Seitentext
◇ ◇ ◇ ◇ ◇

Der Beklagten wird für jeden Fall der Zuwiderhandlung die Verhängung eines Ordnungsgeldes von bis zu 250.000,00 €, ersatzweise Ordnungshaft, oder von Ordnungshaft bis zu sechs Monaten angedroht, wobei die Ordnungshaft insgesamt zwei Jahre nicht übersteigen darf und an den Geschäftsführern der Beklagten zu vollziehen ist.
Die Beklagte wird verurteilt, der Klägerin Auskunft zu erteilen über den Umfang von Handlungen der oben unter b) und c) erwähnten Art.
Es wird festgestellt, dass die Beklagte verpflichtet ist, der Klägerin sämtlichen Schaden zu ersetzen, der der Klägerin wegen Handlungen der oben unter b) und c) erwähnten Art entstanden ist oder noch entstehen wird.
Im Übrigen wird die Klage abgewiesen.
Die erstinstanzlichen Kosten des Rechtsstreits tragen die Klägerin zu 32% und die Beklagte zu 68%. Die Kosten des Berufungsverfahrens tragen die Klägerin zu 20% und die Beklagte zu 80%.
Das Urteil ist vorläufig vollstreckbar. Soweit die Beklagte zur Unterlassung und zur Auskunftserteilung verurteilt worden ist, kann sie die Vollstreckung durch Sicherheitsleistung in Höhe von 40.000,00 € abwenden, sofern nicht die Klägerin vor der Vollstreckung Sicherheit in dieser Höhe leistet. Im Übrigen kann die jeweilige Vollstreckungsschuldnerin die Vollstreckung durch Sicherheitsleistung in Höhe von 110% des vollstreckbaren Betrages abwenden, sofern nicht die jeweilige Vollstreckungsgläubigerin vor der Vollstreckung Sicherheit in Höhe von 110% des jeweils zu vollstreckenden Betrages leistet.
Gründe
A.
Die Klägerin vertreibt im Onlinehandel Fahrräder und Fahrradzubehör. Die Beklagte vertreibt ebenfalls im Onlinehandel – u.a. über die Internetplattform „Z“ und dort unter dem Verkäufernamen „A“ – Fahrräder und Fahrradzubehör.

◇ ◇ ◇ ◇ ◇

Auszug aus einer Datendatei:
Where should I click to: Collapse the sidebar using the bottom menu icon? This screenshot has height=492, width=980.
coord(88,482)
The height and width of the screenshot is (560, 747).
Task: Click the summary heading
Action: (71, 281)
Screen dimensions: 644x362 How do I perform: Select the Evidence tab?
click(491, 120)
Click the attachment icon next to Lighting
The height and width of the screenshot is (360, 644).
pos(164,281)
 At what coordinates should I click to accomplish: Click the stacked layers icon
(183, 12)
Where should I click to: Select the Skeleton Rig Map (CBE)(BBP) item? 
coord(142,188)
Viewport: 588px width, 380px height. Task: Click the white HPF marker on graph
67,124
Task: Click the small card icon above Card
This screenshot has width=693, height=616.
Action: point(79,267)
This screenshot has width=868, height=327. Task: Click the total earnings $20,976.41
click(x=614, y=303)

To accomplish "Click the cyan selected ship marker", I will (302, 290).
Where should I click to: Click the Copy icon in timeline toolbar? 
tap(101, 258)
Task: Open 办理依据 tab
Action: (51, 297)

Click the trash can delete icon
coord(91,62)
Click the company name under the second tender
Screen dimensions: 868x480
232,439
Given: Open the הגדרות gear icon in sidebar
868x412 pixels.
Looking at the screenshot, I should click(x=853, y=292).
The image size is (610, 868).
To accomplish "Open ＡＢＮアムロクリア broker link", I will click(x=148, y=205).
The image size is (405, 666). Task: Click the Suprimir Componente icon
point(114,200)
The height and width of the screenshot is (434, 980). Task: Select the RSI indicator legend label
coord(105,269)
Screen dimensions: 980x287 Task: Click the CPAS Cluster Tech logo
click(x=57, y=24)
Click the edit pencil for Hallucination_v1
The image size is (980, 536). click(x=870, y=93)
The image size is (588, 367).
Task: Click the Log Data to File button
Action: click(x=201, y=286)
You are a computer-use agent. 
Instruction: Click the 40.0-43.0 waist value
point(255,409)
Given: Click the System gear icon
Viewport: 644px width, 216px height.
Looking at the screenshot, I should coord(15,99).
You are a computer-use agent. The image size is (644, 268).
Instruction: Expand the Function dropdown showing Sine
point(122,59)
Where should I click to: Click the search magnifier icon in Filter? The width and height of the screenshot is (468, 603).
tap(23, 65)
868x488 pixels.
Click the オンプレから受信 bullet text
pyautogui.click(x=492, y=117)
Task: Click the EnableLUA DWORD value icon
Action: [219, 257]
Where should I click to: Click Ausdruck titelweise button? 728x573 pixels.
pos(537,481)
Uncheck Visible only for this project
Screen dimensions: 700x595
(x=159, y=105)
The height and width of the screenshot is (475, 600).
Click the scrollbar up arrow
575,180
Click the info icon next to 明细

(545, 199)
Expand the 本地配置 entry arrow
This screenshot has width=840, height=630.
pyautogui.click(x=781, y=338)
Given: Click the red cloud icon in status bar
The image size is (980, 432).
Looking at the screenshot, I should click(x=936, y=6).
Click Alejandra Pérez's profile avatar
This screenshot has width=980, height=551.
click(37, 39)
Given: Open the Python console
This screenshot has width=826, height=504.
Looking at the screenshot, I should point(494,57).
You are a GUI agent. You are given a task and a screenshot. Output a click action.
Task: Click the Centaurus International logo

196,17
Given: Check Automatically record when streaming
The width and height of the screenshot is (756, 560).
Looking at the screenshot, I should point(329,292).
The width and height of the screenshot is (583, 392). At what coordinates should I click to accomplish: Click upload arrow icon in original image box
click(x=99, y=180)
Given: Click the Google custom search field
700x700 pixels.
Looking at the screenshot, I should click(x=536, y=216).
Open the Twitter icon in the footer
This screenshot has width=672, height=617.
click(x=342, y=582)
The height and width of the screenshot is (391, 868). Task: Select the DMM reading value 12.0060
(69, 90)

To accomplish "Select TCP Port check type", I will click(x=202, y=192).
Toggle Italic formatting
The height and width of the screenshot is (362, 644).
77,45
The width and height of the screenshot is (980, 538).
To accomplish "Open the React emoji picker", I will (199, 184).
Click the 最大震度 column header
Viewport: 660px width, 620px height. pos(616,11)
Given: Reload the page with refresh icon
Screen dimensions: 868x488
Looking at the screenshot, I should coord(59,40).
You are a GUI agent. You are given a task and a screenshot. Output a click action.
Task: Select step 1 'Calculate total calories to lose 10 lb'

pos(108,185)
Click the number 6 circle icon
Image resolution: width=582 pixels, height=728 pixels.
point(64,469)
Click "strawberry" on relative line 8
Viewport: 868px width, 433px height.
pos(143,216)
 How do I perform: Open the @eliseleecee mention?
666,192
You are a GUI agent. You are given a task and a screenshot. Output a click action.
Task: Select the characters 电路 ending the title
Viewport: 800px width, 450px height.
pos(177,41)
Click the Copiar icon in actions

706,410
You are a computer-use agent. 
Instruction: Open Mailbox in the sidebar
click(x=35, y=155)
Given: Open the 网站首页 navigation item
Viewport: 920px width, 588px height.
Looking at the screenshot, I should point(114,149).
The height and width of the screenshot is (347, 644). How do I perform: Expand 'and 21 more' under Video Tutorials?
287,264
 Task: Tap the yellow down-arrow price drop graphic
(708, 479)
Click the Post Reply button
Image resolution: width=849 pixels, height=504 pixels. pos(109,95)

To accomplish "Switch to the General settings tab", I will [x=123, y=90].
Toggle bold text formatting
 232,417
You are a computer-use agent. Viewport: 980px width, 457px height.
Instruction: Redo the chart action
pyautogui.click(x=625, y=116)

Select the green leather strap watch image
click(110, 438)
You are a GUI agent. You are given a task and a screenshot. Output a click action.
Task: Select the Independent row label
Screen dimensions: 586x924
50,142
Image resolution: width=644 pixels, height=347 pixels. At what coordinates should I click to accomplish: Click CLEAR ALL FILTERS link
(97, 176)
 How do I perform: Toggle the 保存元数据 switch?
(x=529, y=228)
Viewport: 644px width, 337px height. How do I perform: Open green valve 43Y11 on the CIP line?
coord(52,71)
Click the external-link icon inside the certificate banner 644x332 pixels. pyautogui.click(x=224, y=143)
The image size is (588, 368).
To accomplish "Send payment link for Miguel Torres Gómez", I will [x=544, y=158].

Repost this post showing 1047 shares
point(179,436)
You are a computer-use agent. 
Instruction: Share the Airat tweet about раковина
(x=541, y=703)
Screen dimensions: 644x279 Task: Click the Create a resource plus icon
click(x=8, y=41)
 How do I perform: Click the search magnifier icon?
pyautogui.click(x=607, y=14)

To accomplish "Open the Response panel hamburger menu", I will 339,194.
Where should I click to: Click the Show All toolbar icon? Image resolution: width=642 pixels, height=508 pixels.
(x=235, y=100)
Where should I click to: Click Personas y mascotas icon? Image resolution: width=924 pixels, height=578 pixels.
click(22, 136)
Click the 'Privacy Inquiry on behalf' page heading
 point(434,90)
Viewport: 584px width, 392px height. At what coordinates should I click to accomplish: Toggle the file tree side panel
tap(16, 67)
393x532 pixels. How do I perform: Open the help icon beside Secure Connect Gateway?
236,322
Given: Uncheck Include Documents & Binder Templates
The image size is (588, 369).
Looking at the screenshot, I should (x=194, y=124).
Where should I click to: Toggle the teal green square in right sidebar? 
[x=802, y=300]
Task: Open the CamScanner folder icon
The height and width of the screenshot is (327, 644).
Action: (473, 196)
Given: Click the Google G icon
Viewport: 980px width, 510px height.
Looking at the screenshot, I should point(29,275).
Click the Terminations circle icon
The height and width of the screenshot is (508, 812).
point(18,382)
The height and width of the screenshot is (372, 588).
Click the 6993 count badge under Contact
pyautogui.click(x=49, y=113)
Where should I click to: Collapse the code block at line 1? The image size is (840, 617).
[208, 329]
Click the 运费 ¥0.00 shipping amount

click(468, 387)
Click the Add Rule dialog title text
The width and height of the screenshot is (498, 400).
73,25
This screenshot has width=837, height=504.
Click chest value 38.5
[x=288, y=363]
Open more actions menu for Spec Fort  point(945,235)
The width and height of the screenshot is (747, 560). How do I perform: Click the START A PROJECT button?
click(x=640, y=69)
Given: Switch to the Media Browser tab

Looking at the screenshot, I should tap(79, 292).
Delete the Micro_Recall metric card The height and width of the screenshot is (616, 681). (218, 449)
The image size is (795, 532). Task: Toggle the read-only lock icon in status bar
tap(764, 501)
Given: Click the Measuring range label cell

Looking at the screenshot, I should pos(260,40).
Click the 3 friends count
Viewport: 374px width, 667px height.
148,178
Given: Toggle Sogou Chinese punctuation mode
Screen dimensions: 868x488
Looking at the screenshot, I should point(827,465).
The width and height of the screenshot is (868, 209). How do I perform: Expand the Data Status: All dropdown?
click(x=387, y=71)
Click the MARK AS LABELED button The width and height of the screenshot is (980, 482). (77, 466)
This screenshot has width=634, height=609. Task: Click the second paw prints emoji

◇ ◇ ◇ ◇ ◇

Aufgabenstellung
Gib den Urteilstext vom Abschnitt „Es wird festgestellt, dass“ bis einschließlich „noch entstehen wird.“ neu wieder und setze dabei „den gesamten Schaden“ an die Stelle von „sämtlichen Schaden“. Die Datensätze stammen aus einer anderen Quelle.

Lösung
Es wird festgestellt, dass die Beklagte verpflichtet ist, der Klägerin den gesamten Schaden zu ersetzen, der der Klägerin wegen Handlungen der oben unter b) und c) erwähnten Art entstanden ist oder noch entstehen wird.